Она молча склонила голову и, пройдя анфиладу комнат вслед за своим женихом и свекрами, очутилась в огромном зале, полном народу. Здесь были мужчины и женщины в полупрозрачных белых одеждах, с ног до головы увешанных золотыми украшениями. Тадухеппа во все глаза смотрела на придворных дам в пышных париках разной длины, обхваченных диадемами или лентами с живыми цветами. Ее озадачило то, что на макушке каждого парика колыхался маленький кусочек масла. Некоторые уже подтаяли и растекались по искусственным волосам, распространяя запахи мирры и ладана. Царевна вдруг почувствовала неловкость за свой наряд. Платье показалось ей слишком плотным и темным. Среди этих людей, одетых в воздушные платья и сверкающие драгоценности, похожих на стрекоз, сама она напоминала себе грубую черную ворону.
При появлении государя придворные пали ниц, замерли на несколько мгновений и подняли головы. Аменхотеп Третий сделал им знак подняться и прошествовал к трону. Придворные тоже стали рассаживаться. Середина зала была заставлена креслами и маленькими столиками. Перед каждым креслом стоял персональный столик – царевну, привыкшую трапезничать со своей многочисленной семьей за общим столом, это удивляло. Между столами сновали слуги с бритыми головами и белоснежными передниками на стройных обнаженных телах. Они разносили подносы с яствами, вином и букетами цветов, среди которых доминирующим был голубой лотос. Тадухеппа заметила, что все египтяне, усевшись на свои места, первым делом берутся не за пищу или бокал, а за стебель лотоса. Это не был какой-то ритуал, скорее, всеобщая привычка. Люди нюхали лотос между прочим, не замечая, как это делают. Скорее всего, этот запах присутствовал в их жизни с самого рождения и был неотъемлемым спутником всей жизни.

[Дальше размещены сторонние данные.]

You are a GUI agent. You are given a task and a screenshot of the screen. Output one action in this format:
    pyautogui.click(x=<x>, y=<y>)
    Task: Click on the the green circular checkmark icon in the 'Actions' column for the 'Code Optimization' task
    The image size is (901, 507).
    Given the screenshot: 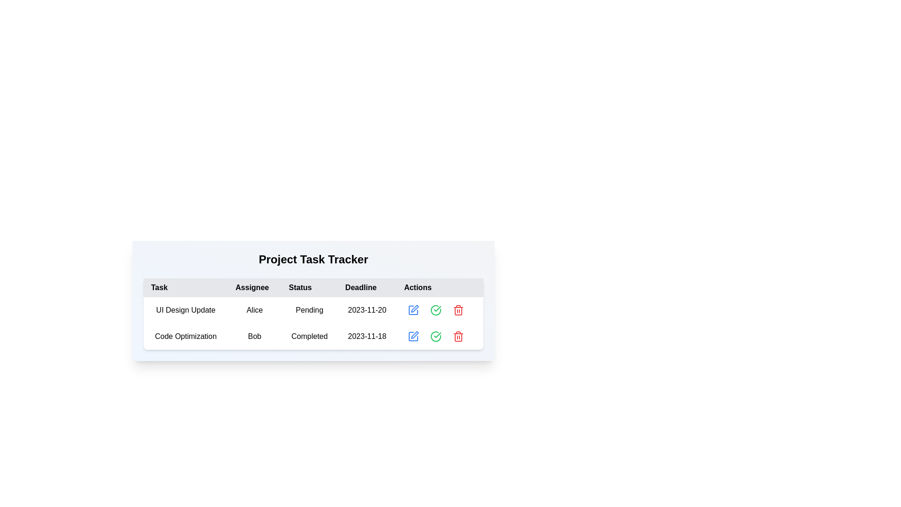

Царевна последовала примеру хозяев и поднесла цветок к лицу. Он был необычайно красив – хрупкие листья в прожилках словно источали свет изнутри. Она втянула в себя воздух и почувствовала аромат – нежный, тонкий и в то же время очень отчетливый. Тадухеппа нюхала лотос снова и снова, прикрыв глаза от наслаждения. Кровь как будто быстрее побежала по жилам, она ощутила, как румянец покрывает щеки. Слегка вздрогнув, как от пробуждения, она открыла глаза и огляделась. Вокруг возбужденно переговаривались люди с блестящими глазами. Слышались смех и звуки арфы. Старый фараон сидел неподалеку и рассеянно выковыривал зернышки из граната. Царица Тии потягивала вино. Тадухеппа поискала глазами своего будущего супруга и не нашла его. Вместо этого рядом уселся толмач и стал почтительно расспрашивать ее о самочувствии. Царевна отвечала односложно, думая о другом.
Наконец в зал вошел ее жених. Царевна заулыбалась, но вскоре улыбка стерлась с ее лица. Аменхотеп Четвертый вошел не один, а в сопровождении молодой женщины. Он фамильярно обнимал ее за плечи, она протягивала к нему цветок лотоса. О чем-то оживленно переговариваясь, они смеялись и смотрели друг на друга с неприкрытой страстью.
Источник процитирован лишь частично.